I have always worked to include redundancy in the archiving process, especially as I released Version 2 which began to consume the streaming API from Twitter.
However, while the streaming API is great, there are gaps that can be introduced during disconnects / reconnects especially if there is a latency in the data being transferred between Twitter and TwapperKeeper. Basically if the latency is high, data in flight could be lost. (NOTE: This latency was much more profound prior to last weeks change in the backend post processing changes which now reduces contention on the inbound stream table.

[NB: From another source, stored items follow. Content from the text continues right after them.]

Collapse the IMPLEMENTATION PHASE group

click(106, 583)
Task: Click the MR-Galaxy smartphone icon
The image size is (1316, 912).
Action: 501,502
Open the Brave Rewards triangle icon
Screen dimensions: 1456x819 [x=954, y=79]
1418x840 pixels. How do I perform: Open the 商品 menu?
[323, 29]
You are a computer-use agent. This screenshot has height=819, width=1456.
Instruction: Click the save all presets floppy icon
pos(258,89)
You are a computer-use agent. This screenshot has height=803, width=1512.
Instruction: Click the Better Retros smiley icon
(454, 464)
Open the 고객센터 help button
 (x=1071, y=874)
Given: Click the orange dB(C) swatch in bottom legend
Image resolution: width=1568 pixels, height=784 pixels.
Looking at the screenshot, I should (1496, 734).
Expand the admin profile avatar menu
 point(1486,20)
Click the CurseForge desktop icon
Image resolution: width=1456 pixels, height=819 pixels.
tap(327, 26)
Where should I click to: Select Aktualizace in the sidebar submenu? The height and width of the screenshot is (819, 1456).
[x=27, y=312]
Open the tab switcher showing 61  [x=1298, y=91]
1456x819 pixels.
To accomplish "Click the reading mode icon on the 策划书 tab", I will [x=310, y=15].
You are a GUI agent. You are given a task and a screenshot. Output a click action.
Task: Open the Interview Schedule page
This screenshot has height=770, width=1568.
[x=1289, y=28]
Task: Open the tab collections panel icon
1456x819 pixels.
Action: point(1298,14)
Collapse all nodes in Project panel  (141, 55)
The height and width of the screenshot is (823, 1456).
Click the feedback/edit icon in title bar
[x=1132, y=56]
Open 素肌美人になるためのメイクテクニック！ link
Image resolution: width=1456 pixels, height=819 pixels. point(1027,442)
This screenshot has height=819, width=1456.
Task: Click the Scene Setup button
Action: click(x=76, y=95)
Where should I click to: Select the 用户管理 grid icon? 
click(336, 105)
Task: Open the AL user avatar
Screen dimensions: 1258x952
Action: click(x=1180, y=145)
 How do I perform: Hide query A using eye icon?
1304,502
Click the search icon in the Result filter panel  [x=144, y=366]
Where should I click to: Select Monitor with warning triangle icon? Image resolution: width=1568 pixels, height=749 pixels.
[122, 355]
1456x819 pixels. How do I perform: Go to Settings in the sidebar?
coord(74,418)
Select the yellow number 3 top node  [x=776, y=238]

Basically there is only ‘seconds’ latency now, where before this approached 30 minutes at times.)
As a result, TwapperKeeper still runs a “background” process that still uses the REST /search API to check to see if we have missed any tweets and then tries to fill in the holes.
However, one thing I have NEVER measured is “how often are we missing tweets?”
As I often get questions about missed tweets or comparisons between other archiving services, I wanted to started to get a handle on how many times TwapperKeeper finds out it misses something.
This will begin to give me a sense of other potential issues by leveraging this background process that continues to compare “Twitter” to “TwapperKeeper” and grab statistics off this process.
No doubt this isn’t perfect, as 1) some people can be removed by Twitter from the /search API at a moments notice for potential spam / low quality and 2) comparing /search to /stream isn’t always the same – but it should get me a sense of the percentage that get missed.
Will publish findings as they become available.